Умывшись по пояс под рукомойником, переодевшись в свежую энцефалитку, Андрей оставил помбура «шаманить» торжественный обед, а сам, взял спиннинг и поспешил к реке. Навстречу по просеке, бухая о тропу закатанными болотными сапогами, широко шагал Егор. Заметив Андрея, Дейнега, по обыкновению, поднял над головой руки с добычей. В каждой он держал по небольшому тетереву.
Молодые тетерева к концу июля ещё не нагуляли жир и размером не отличались от цыпленка бройлера, но мясо их было нежным, потому тетерев считался хорошей добычей, не в пример рябчикам с куропатками. Тех на Гряде водилось в изобилии, и подстрелить их большой удачи не требовалось. Впрочем, Андрею нравилось свистеть в манок, замирать, прислушиваться, стараясь среди гула тайги различить ответный пописк.
– Как дела? – поинтересовался Андрей у друга.
Дейнега махнул рукой.
– Привязались. Фихман хороший топограф. Раз-два, ход пробежал и замкнулся на репер. Я им с Теребянко ямку показал под скалой, хариуса на вертушку ловят. Пижоны. Мелких отпускают.
Покурили, поговорили об охоте и разошлись. Андрей спустился к реке. Заостренная в этом месте делала две петли, то раскрываясь в плёс, то каменными ладонями перетирала стремнину подобно налитому колосу, то вдруг, путала белую леску струй неровной ячеей каменной сети. Шумная, спешащая расхохотаться в вымоинах эхом река раскидала вдоль левого берега глухие ерики, в ямках которых стоял на глубине серебристый хариус, непуганый никакой снастью, скорый на расправу, что с мальком, что с блесной. Иная рыба под два килограмма сгибала спиннинг пополам.

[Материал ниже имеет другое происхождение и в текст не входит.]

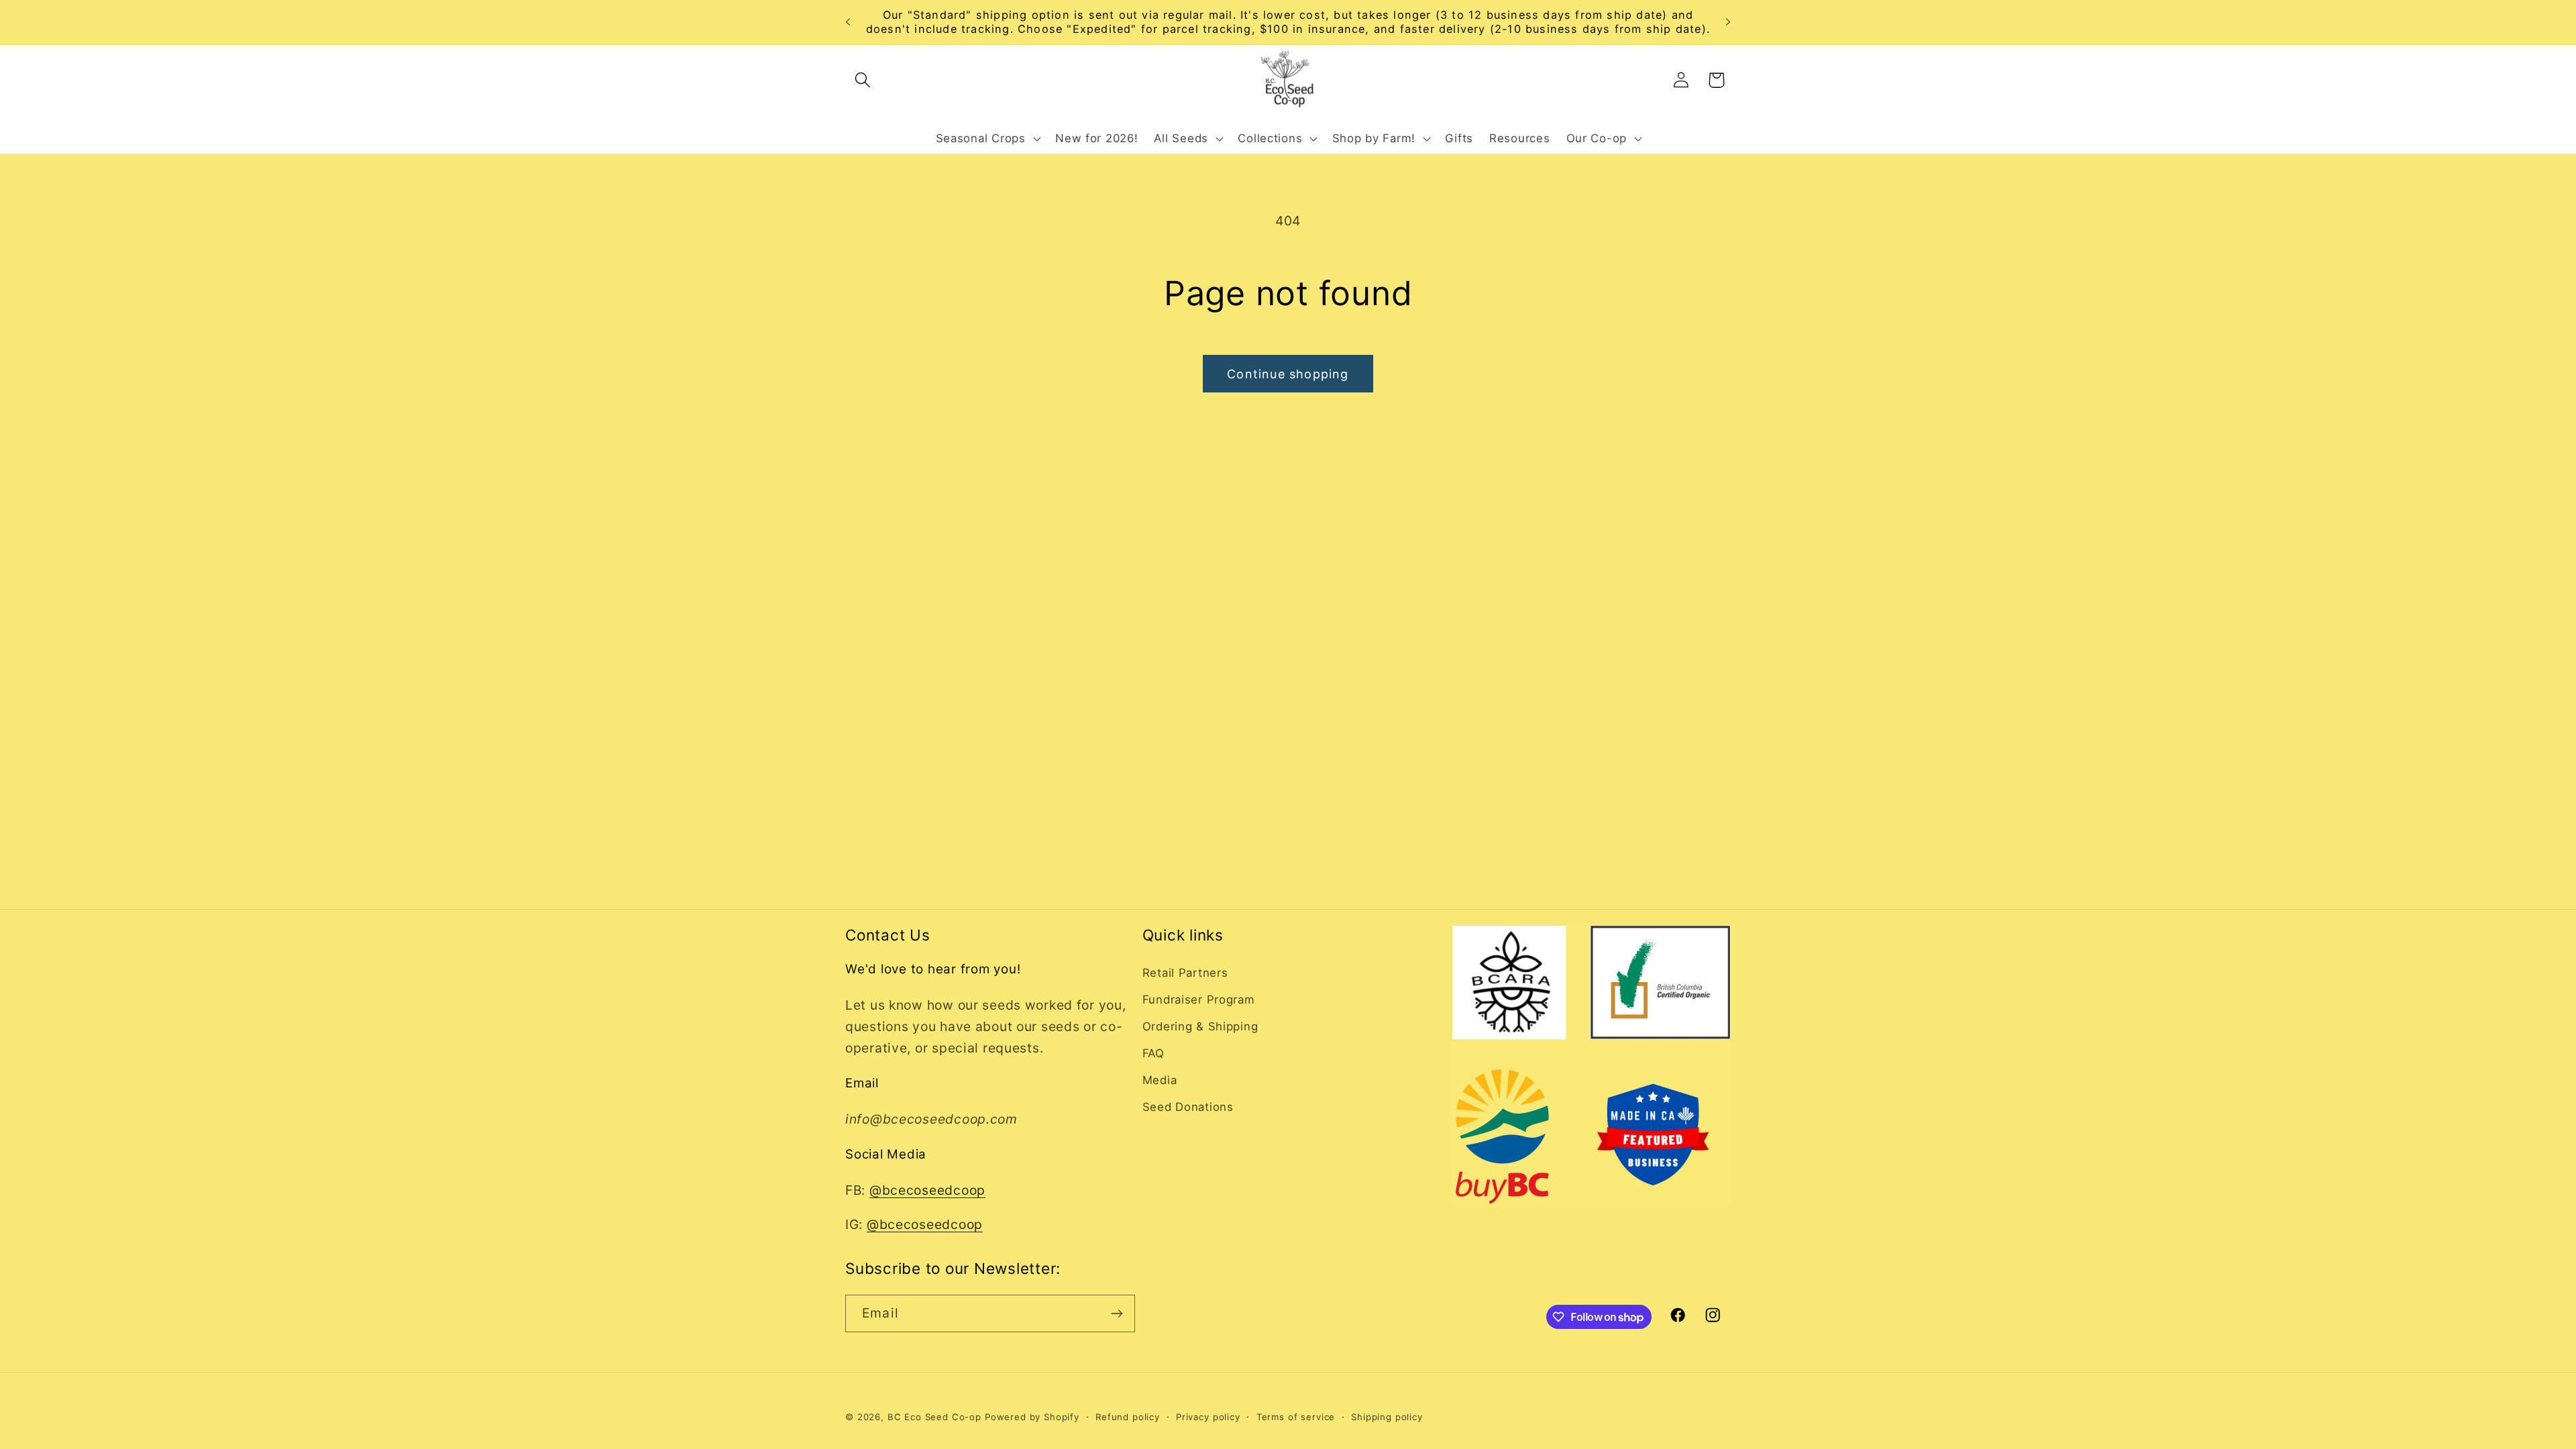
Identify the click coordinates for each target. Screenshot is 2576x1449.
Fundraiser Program (1198, 999)
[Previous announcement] (848, 22)
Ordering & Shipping (1200, 1026)
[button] (863, 80)
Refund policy (1127, 1416)
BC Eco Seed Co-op (934, 1416)
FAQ (1153, 1053)
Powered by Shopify (1032, 1416)
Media (1159, 1080)
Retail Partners (1185, 972)
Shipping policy (1387, 1416)
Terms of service (1295, 1416)
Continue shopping (1287, 374)
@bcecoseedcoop (927, 1190)
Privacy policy (1208, 1416)
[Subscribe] (1116, 1313)
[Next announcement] (1728, 22)
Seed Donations (1188, 1107)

Фихмана Андрей увидел сразу, как вышел на узкий каменистый пляжик, отделяющий небольшой затон от остальной реки. Топограф стоял, широко уперев ноги в берег, и сосредоточенно сматывал леску на широкую катушку «Нева», вглядываясь в омут, где посверкивала в толще воды вертлявая блесна. Посреди реки оседлал большой камень Миха, пустивший по течению самодельную муху из пёрышек и пуха. Чуть поодаль, на вросшем в берег, выбеленном и отшлифованном паводками, бревне сидел Теребянко и писал в полевой журнал. Энцефалитку Теребянко снял. Она лежала рядом на камнях, аккуратно сложенная и придавленная планшеткой. Рукава клетчатой ковбойки были закатаны, и руки начальника ВоГЭ сплошь облепили комары, отчего даже издалека казались покрытыми густой шерстью.
Теребянко никогда не пользовался репеллентом. С конца мая, когда появлялся в тундре гнус, ходил он пару недель с опухшим лицом и руками, похожий на запойного, но когда отёк спадал, насекомых уже не замечал. Кожа привыкала и не откликалась на укусы, словно дубела, превращалась в броню от солнца и ветра.